Analyze gene expression
If you are using transcriptome data to identify differential gene expression, sifting through vast amounts of data can be cumbersome. And if you are working with a non-model organism, the lack of an available reference sequence can make this workflow extremely difficult or even impossible using typical software solutions.
But with Lasergene Genomics, gene expression analysis is easy, no matter which organism you are studying. After performing the de novo transcriptome assembly described above, there are just two additional steps.
First, use SeqMan NGen to follow the templated RNA-Seq assembly workflow (Figure 8).
When prompted to add sample sequences, upload the same data set you used to create the de novo transcriptome assembly. When prompted to add a reference sequence, click Add Folder and upload the .fasta output from the de novo transcriptome assembly. You can choose to use the fully-annotated identified transcripts, novel transcripts, or both (Figure 9).

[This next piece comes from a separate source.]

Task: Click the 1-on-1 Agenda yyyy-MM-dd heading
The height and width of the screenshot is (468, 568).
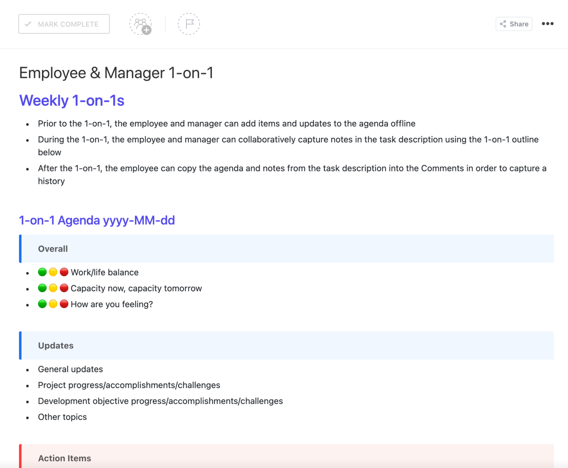Action: (x=97, y=220)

If you exported a subset of transcripts during analysis in SeqMan Ultra, you can alternatively use those by clicking Add and adding the exported .fas file.
Second, open the results in ArrayStar to quantify the relative abundances of the transcripts used in this project and analyze gene expression. Following the steps above means that the gene names associated with the transcripts can be displayed automatically in ArrayStar. ArrayStar’s advanced filtering tools, robust statistical analyses, and rich, graphical views that allow you to effortlessly isolate gene sets of interest and identify their biological significance and ontology.
In the example below, transcriptome data from a non-model organism is used to identify upregulated genes in an experiment. First, the gene table was sorted by its log2 fold change column so that the upregulated genes in the “induced” experiment appeared at the top of the table. The boxes next to the eleven most upregulated genes were then checked, causing them to appear as white dots in the associated scatterplot (Figure 10). These genes could be saved as a set for additional analysis.